The dollar surged to nearly 17-month highs on Monday against a basket of major currencies as investors sought out the liquid and high-yielding asset against a backdrop of global growth worries and rising political risk in Italy and Britain.
World stocks fell 0.3 percent for a third straight day in the red, receiving no respite from a rise in oil prices, while initial European equity gains fizzled amid growing fears for Italian lender Carige whose shares were suspended after reports of a capital hole.
While Shanghai was lifted one percent by regulators’ promise to simplify share buybacks, Asian markets broadly weakened following Friday’s weak Wall Street close. New York trade will likely be thinned by the Veterans Day holiday and futures indicated the S&P500 and Dow Jones flat to lower but Nasdaq futures are marginally.
Investors are fretting about signs of slowing growth worldwide but especially in China where e-commerce giant Alibaba was the latest to raise alarm bells, with the slowest ever annual sales growth during its Singles Day shopping event.
Many also reckon that U.S. President Donald Trump could turn up the heat over trade, further damaging China’s economy.
All that, coupled with European political risks, conspired to push the dollar 0.5 percent higher against a basket of currencies by 1230 GMT.
“King dollar has staged a return,” Valentin Marinov, head of G10 FX strategy at Credit Agricole, said, adding that investors had piled back into the dollar after last week’s U.S. Federal Reserve meeting confirmed a rate-tightening path.
“Euro and pound are both hurt by political risk and that is aggravating underperformance versus the dollar,” Marinov said.
Sterling lost more than one percent at one point, holding near a 10-day low hit earlier, while the euro, comprising more than 50 percent of the dollar index, fell 0.7 percent to its lowest since July 2017.
British Prime Minister Theresa May’s Brexit strategy came under attack from all sides, increasing the risk that her plan for leaving the European Union will be voted down by parliament, thrusting the United Kingdom toward a potentially chaotic “no-deal” Brexit.
The opposition Labour Party said that if May’s Brexit deal was voted down in parliament, it would push for a national election and possibly also another referendum.
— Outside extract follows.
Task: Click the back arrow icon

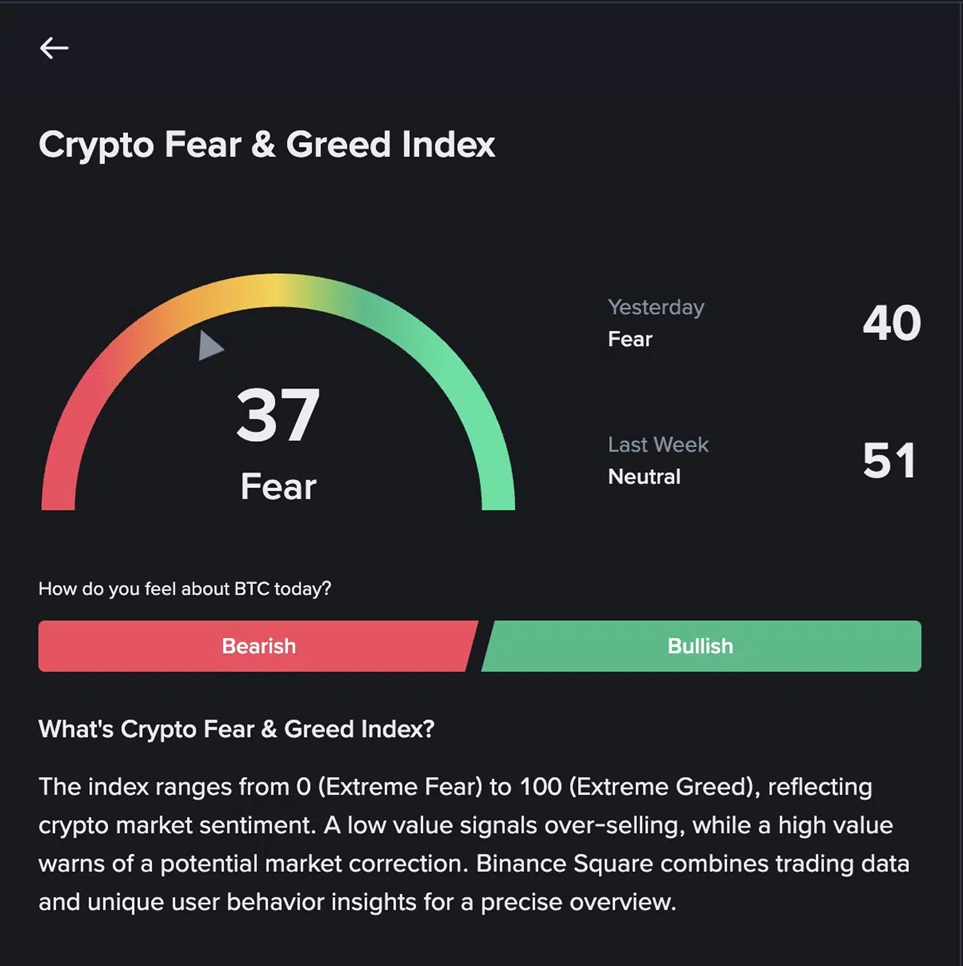Action: 54,48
Latest futures data showed net short sterling positions registered their biggest weekly rise in 1-1/2 months
Deutsche Bank analysts, however, predicted more pain, telling clients: “not enough risk is priced into sterling given the parliamentary problems ahead”.
In the euro zone, Italy faces a Tuesday deadline to submit a revised budget to the EU, but its refusal so far to cut the draft deficit sets the stage for a collision with Brussels.
Markets were also spooked by reports that Banca Carige would need around 400 million euros ($451 million) to plug a hole in its capital base and Italy’s deposit protection fund could fill only part of it.
That raises the specter of a banking crisis in the euro zone’s third-biggest economy, lifting Italy’s bond yield spread over Germany – the risk premium attached to Italian assets – back above the psychologically key 300 basis-point mark. Italian bank shares fell 1.2 percent.
Bernd Berg, global macro strategist at Woodman Asset Management, predicted the euro would tumble below $1.10 from the current $1.126 “as renewed eurozone and Brexit angst and a diverging economic outlook with a strong U.S. economy versus a weakening eurozone economy will trigger further euro selling pressure.”
All of this has been good news for dollar bulls, who have benefited from safe-haven flows. Speculators’ net long dollar positions rose last week to the highest since January 2016, calculations by Reuters and Commodity Futures Trading Commission, show.
The other big move was in commodities, where Saudi Arabia’s energy minister jolted Brent crude futures around 2 percent higher with comments that Riyadh could reduce supply to world markets by 500,000 barrels per day in December, a global reduction of about 0.5 percent.
Brent is trading around $71.4 per dollar, off seven-month lows touched last week.
But slowing world growth could make supply cuts a temporary solution to falling oil prices. Two of the world’s biggest economies – Germany and Japan – are expected to report a contraction in output in coming days.